WHAT IS ASKED »
1 - Answer these questions using the essay on separation:
(a) On what date was Earth Overshoot Day marked this year?
(b) Because of our reluctance to share, what does each suburban garden shed house?
(c) Which two terms does the essay say we use when we speak of nature?
2 - List every group that the essay on separation says is already living the experiment of the new story.
3 - Resume the essay on separation and the new story, starting after its final sentence.

SELECTION »
As I write this, a newsletter arrives from WWF. It tells me that Earth Overshoot Day[3] was marked on 19 August this year. For the rest of 2014 we are living beyond the planet’s means. We truly are in debt.
A social system built on individualism and competition becomes fraught with loneliness, comparison and fear. Our shrinking family units can no longer rely on extended family or community support. It’s every person for themselves. The fear that nobody really cares enough to be there for us when we are in need, demands that we spend ever-more hours at the office so that we can afford to insure ourselves against every imaginable risk.
Our reluctance to share requires that each suburban garden shed houses its own lawnmower. And in order that our children are able to out-compete the opposition and one day also insure themselves against every eventuality, we work even harder to give them the best education credit can buy.
And so we find ourselves nearing the end of another 5,000-year cycle of civilisation.
http://www.unique-design.net/library/seperation.html
A new and ancient story
Charles Eisenstein is a story-teller. More than that, he is story advocate. Leaving his workshop, I felt the need to start co-creating with those who also sense the urgency, the chapters of a new story; a story that can inspire and enable us to live and thrive together with all of Creation.
This story is not altogether new. Many traditional and intentional communities, ecologists, permaculture practitioners, transition-towners, grandparents and good neighbours are already living the experiment. There are many whose everyday lives reflect the principles of connectedness, cycles, and cooperation.
Alert to the language of complicity
Charles alerted us to the fact that, even within the environmental movement, our language and behaviour belie how deeply we remain embedded within the tired old story of separation. Perhaps we don’t believe that we will be heard unless we translate our deepest longings into the language of commerce.
So we speak of ‘natural resources’ and ‘natural capital’, as if nature were simply a source of materials and experiences to be extracted and consumed. We desperately seek an economic justification for nature, unwittingly buying in to the myth that ‘if it pays, it stays.’
And our belief that we are somehow separate from, and superior to, the rest of nature paves the way for a managerial relationship between us. We are in charge, and we know what’s needed.

INFORMATION SUPPLIED »

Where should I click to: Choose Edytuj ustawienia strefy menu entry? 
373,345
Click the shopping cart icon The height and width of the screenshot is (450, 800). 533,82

ANSWER LIST »
1 -
(a) 19 August.
(b) Its own lawnmower.
(c) 'Natural resources' and 'natural capital'.

2 -
- Traditional and intentional communities
- Ecologists
- Permaculture practitioners
- Transition-towners
- Grandparents
- Good neighbours

3 -
http://www.unique-design.net/library/seperation.html
We are not separate
If we think of ourselves as separate and in charge, then the idea that the earth would be better off without us makes sense. We’ve failed in our responsibilities to Earth’s shareholders, so let’s de-list from the stock exchange, fire the board, and retrench the management team.
But we are not separate. We are an integral part of the Earth system.
Perhaps, after centuries of believing in the myth of rational materialism, we have simply forgotten what all our ancestors once knew: that the Earth is sacred, and that we, like the rest of the Earth community, are ensouled.
We may feel that we have lost the facility to engage humbly with the rest of the Earth community, but this is only temporary. We can all ‘return to our senses’ and, through closely observing nature’s lawfulness, remember how to listen, learn and live.
What is our gift to the Earth?
A natural ecosystem exists by virtue of the reciprocal relationships between its members. This is what allows systems to flourish and remain relatively stable over long periods of time.
As human beings, we have seen ourselves for far too long as standing triumphantly at the pinnacle of the ecological pyramid. All of nature has lain at our feet. The arrows representing matter and energy have all pointed upwards. Our appetites have been insatiable.
Ecological pyramid image from:
http://www.seafriends.org.nz/enviro/soil/depend.htm
But what have we really given in return?
When I hear people exclaim that it would be better for nature if humans were no more, I wonder. If we did all disappear, what would the rest of Nature miss?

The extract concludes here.